SIMM, or single in-line memory module, is a type of random access memory that was commonly used in computer systems in the 1980s and 1990s. The term refers to the card itself rather than the memory inside of it. Although not widely used since 2000, SIMMs can be used to replace or add to the memory of older desktops and laptops.

How does a single in-line memory module work?
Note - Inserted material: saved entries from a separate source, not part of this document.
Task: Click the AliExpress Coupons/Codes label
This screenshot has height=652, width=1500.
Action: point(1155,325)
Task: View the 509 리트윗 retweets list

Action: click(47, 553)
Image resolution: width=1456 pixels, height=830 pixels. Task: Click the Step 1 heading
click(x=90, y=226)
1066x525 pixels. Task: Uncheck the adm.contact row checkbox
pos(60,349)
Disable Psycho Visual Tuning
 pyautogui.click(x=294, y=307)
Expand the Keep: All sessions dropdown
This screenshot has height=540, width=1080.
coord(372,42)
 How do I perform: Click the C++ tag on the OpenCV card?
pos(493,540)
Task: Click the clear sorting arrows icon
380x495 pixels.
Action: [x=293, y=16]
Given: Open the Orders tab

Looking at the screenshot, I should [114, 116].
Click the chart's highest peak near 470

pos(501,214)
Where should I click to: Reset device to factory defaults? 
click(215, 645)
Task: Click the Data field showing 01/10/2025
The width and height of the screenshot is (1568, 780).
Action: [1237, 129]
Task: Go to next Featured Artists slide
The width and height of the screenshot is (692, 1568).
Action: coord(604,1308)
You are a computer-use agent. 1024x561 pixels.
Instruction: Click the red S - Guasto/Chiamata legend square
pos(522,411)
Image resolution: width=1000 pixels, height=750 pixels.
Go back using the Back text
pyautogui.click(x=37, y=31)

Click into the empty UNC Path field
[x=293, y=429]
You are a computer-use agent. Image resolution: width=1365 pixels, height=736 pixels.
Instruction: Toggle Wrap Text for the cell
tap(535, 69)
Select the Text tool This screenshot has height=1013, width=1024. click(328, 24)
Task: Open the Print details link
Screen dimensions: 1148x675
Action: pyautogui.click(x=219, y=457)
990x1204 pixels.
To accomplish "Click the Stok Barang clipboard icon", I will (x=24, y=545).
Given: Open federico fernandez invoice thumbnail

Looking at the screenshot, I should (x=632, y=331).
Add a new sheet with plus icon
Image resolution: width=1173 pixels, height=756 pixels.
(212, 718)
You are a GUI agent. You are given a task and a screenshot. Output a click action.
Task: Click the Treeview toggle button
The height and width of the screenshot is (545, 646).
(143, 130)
The memory module is a small card-shaped device that contains the systems RAM module. The RAM is the part of the computer that temporarily stores all open programs and data while the system is running. The card itself holds six to nine memory chips per board. The ninth chip may be an error-checking chip that detects and corrects for data corruption in the memory. The card is actually a distinct piece of hardware; it can be detached or reattached to the systems motherboard at will, allowing you to replace or upgrade older memory when its time. Because it is distinct from the rest of the motherboard, the design of the card partially determines how much data can be transferred between the RAM and the motherboard at once. This greatly affects the performance of the RAM. The actual interface that connects with the motherboard is a critical component of the RAM.

What is the difference between DRAM and SDRAM?

DRAM stands for dynamic random access memory, and it provides a way to store data on a computer for a short period of time. DRAM is not synchronous with the computers clock. However, SDRAM, or synchronous random access memory, stays synchronized with a computers internal clock and allows for a more efficient way of storing and recalling data. Both DRAM and SDRAM can accommodate DDR3 and DDR4 memory options.

What is the significance of the number of pins?

The pins are the small, thin attachments that actually enable the RAM to connect with the PC’s motherboard. The typical SIMM card contains either 30 or 72 pins while a typical DIMM card utilizes a second row of pins. The 30-pin card typically holds between 256KB and 16MB of RAM. The 72-pin card, by contrast, is typically between 1MB and 128MB in size, although it can go higher. The earliest 30-pin cards could only transmit eight bits of data at once, but the later 72-pin card could transmit 32-bit data. Most cards contain pins on both sides of the module, but these contacts are largely redundant and dont necessarily increase bandwidth. The design of the card goes a long way toward determining the overall performance of the main system memory. However, in most cases, the design of the motherboard in your computer will be the determining factor that dictates what type of card can fit inside of it as most motherboards will only accept certain types of cards. Some computers also require multiple cards to be installed at once.

What are the dimensions of the typical single in-line card?

The typical 72-pin card is approximately 4.25 inches in length and an inch in width. The 30-pin module may be somewhat smaller. Check to make sure that the card will physically fit inside of your desktop or laptop first. Many cards are inserted into the socket at an angle and then tilted upward so they are perpendicular to the motherboard. Metal or plastic clips on the ends hold the module in place.